For anyone interested, below is the code of the aforementioned custom plugin.
add_action( 'plugins_loaded', 'bsfix_remove_wcviews_make_shop_order_views_queryable' );
function bsfix_remove_wcviews_make_shop_order_views_queryable( ) {
global $Class_WooCommerce_Views;
if ( ! empty( $Class_WooCommerce_Views ) ) {
remove_filter( 'woocommerce_register_post_type_shop_order', array(
$Class_WooCommerce_Views,
'wcviews_make_shop_order_views_queryable'
), 10, 1 );
}
}
register_activation_hook( __FILE__, 'bsfix_activation' );
function bsfix_activation() {
if ( ! get_option( 'bsfix_flush_rewrite_rules_flag' ) ) {
add_option( 'bsfix_flush_rewrite_rules_flag', true );
}
}
register_deactivation_hook( __FILE__, 'bsfix_deactivation' );
function bsfix_deactivation() {
flush_rewrite_rules();
}
add_action( 'init', 'bsfix_flush_rewrite_rules_maybe', 20 );
function bsfix_flush_rewrite_rules_maybe() {
if ( get_option( 'bsfix_flush_rewrite_rules_flag' ) ) {
flush_rewrite_rules();
delete_option( 'bsfix_flush_rewrite_rules_flag' );
}
}
Our 2nd Tier confirms that this has been done on purpose after several feature requests to make orders visible on the frontend and be displayed with Views.
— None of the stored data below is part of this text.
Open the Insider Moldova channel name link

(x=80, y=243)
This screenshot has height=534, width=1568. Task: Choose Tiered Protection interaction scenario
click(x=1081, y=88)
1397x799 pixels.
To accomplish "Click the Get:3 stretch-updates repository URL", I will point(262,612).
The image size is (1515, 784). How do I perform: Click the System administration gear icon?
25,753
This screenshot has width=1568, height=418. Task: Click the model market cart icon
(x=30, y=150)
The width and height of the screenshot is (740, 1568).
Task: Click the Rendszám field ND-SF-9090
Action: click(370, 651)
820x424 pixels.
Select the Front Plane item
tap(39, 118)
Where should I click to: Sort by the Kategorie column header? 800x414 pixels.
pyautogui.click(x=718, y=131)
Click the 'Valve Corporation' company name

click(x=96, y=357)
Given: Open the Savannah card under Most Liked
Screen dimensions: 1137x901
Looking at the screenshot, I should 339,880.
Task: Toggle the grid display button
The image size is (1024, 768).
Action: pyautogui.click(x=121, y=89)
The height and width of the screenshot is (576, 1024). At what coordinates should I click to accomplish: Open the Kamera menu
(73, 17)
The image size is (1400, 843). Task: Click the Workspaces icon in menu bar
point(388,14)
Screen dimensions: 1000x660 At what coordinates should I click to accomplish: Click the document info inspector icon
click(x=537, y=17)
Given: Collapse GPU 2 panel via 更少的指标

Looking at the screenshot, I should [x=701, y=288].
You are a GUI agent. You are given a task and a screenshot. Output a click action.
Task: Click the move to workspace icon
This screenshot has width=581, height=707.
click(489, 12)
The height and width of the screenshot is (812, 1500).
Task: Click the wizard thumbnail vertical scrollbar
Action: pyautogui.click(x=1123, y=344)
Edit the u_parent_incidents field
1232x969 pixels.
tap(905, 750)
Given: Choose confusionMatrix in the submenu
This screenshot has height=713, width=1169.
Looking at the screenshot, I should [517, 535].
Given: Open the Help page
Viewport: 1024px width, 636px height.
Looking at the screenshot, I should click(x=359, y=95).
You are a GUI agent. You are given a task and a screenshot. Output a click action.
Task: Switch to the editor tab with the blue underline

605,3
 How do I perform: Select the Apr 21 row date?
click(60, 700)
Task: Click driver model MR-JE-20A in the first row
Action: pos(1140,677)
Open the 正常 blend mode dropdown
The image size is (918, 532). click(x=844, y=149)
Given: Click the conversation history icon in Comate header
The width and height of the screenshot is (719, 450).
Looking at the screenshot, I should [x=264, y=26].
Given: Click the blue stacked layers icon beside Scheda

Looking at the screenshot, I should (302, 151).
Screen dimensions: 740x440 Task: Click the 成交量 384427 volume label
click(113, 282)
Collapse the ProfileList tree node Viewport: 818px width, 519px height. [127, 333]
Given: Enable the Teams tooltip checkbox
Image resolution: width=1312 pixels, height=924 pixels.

You can control the visibility of Orders on the front-end using Access, including disabling it.
Finally, this was decided to be escalated as a feature request, and an option in Toolset WooCommerce view will be added to make orders visible on the front-end or not, especially when Toolset Access is used.
I hope this answers your questions. I remain at your disposal.
A quick note about the code provided in the initial message. It should be used as a custom plugin, and it's also necessary to activate the plugin itself. It will not work if you put the code in the theme's functions.php or in an existing activated custom plugin. That's because, in order to work, the fix requires a flush of the permalinks, which is done upon plugin activation (it would be too resource-consuming doing it on every page load).
That said, I believe it would be a bit overwhelming to install Toolset Access for the sole purpose of hiding the orders on the frontend as they are supposed to be protected data (according to WooCommerce data architecture). If someone needs the orders to be public, it should work the other way round: use Toolset Access to let the orders be publicly queryable.
I believe having an option for that directly in Toolset WooCommerce Views would still be preferable, but it should be disabled by default.
I am pretty sure the majority of store owners don't like the fact that part of their orders data is publicly exposed without notice.
I would consider this a security issue and not just simple misbehavior.
Looking forward to having updates from you.
In the meantime, I will be keeping using my fix.
Thank you for your feedback. I understand your point of view, so I got back to our 2nd Tier with your feedback and we confirm that we will add the visibility of orders as an option in the WooCommerce Views plugin itself and that it will be off by default so that Access won't be required.